Que pontos apresentam as maiores dificuldades?
O meu conhecimento de inglês não era suficiente para falar no dia a dia, dar instrução. O meu inglês era para viajar, falar que quero comer e coisas assim. Nos dois primeiros meses, fui muito determinado. Lutei sozinho e, hoje, encaro isso com mais naturalidade. As meninas do sub-18 me ajudaram muito com o inglês, o meu staff me ajudou muito também. Mas, de alguma forma, você é um estrangeiro e, quando começa a dar ordem em outro país, muitas vezes tem uma corrente que não aceita. Mas vou trabalhando, porque a resposta é por meio do trabalho. Hoje, eu me comunico melhor com elas. Dou até bronca em inglês (risos).
A cultura em relação às mulheres também é muito diferente, inclusive algumas atletas da seleção jogam com o véu islâmico. Como foi a sua adaptação para trabalhar com elas?
Eu tive de aprender o que é isso.
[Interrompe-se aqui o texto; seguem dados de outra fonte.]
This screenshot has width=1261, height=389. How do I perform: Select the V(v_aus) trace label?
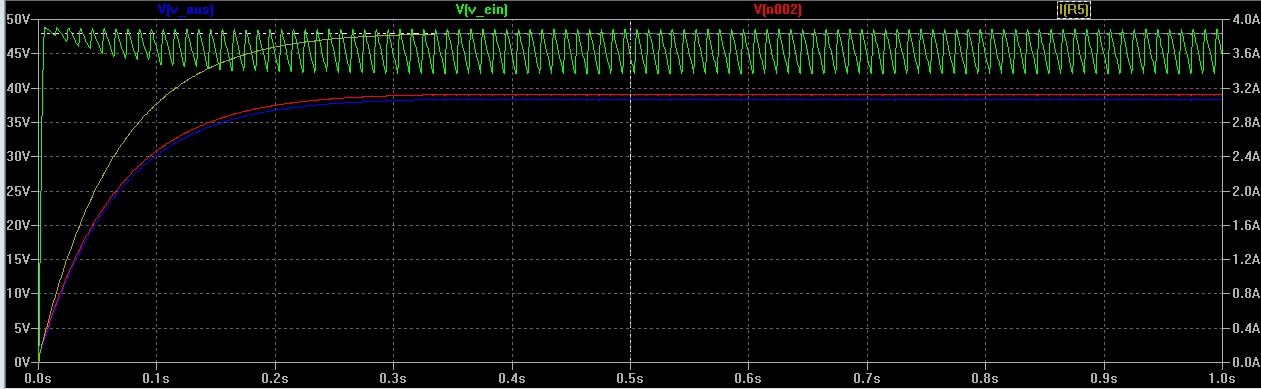tap(186, 9)
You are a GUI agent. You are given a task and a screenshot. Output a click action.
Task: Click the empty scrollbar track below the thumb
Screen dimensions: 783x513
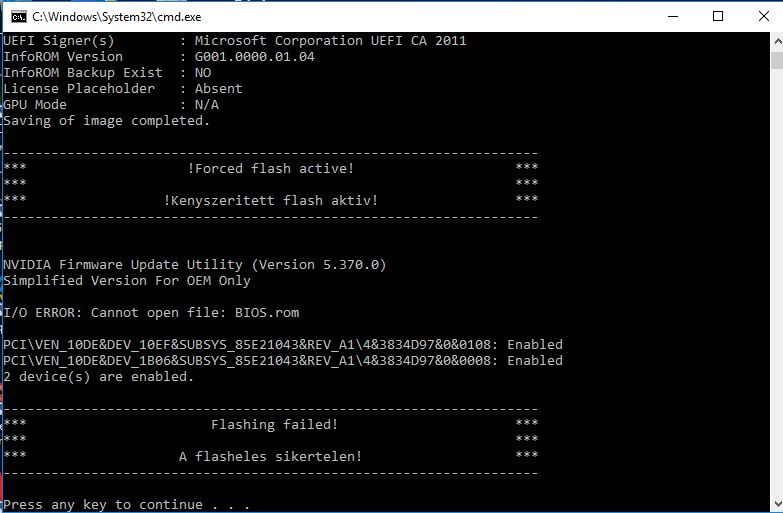tap(777, 282)
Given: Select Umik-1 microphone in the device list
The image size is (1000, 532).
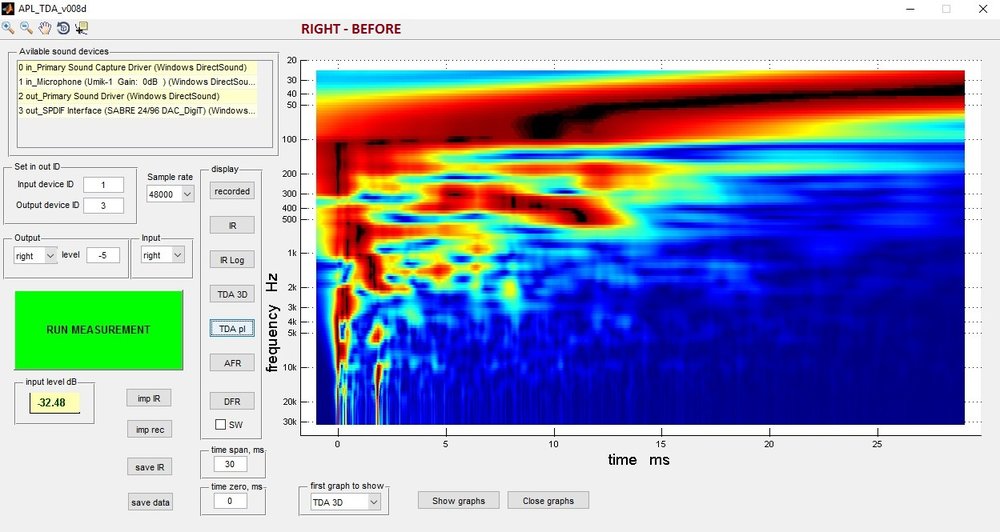Looking at the screenshot, I should pos(137,82).
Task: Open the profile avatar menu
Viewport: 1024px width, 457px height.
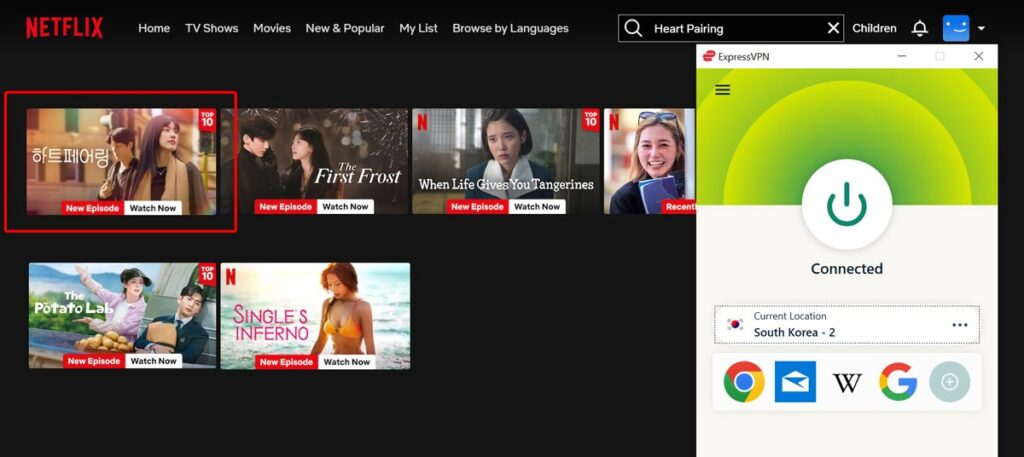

No Egito, o homem não pode tocar na mulher, enquanto, no Brasil, nós abraçamos, damos dois beijinhos. No meu segundo dia lá, fui cumprimentar uma fisioterapeuta com dois beijinhos e ela se afastou de mim. Não se toca na mulher. No Brasil, é comum o toque, vem todo mundo junto no tempo técnico. Então, tive de me educar e tentar entender. Mas o Egito é o país mais aberto dos países árabes. Nos países mais radicais, é muito difícil, a mulher é como se fosse um objeto. O véu é usado pelas mulheres a partir da primeira menstruação. Como o Egito é um país mais aberto, as famílias mais modernas estão permitindo que a menina decida se ela quer ou não usar o véu. Então, tem menina que usa short, outras usam calça, outras usam o véu e tem aquelas que deixam só os olhos à vista.
Como as jogadoras da seleção se comportam em relação à cultura do país?
O esporte é uma forma de a mulher ter mais liberdade pessoal e isso é uma vantagem para mim. Se ela não faz esporte, vai ficar dentro de casa o dia inteiro. Elas agora estão no Brasil, conhecendo outro país. Elas gostam de treinar, porque poderão melhorar para jogar campeonatos fora. Esse é um dos benefícios e que está me ajudando para que elas queiram treinar mais. Foi um egípcio que comentou comigo essas coisas e vem me ajudando. Mas não é fácil. Temos 15 atletas nessa viagem pelo Brasil e uma menina não pode ficar sozinha no quarto. Elas pediram para ficar todas no mesmo andar. São coisas que não dá para entender às vezes, por falta de conhecimento da cultura, da religião. Muitas vezes, eu as encontro e estão rezando. Eu vou ajustando as coisas.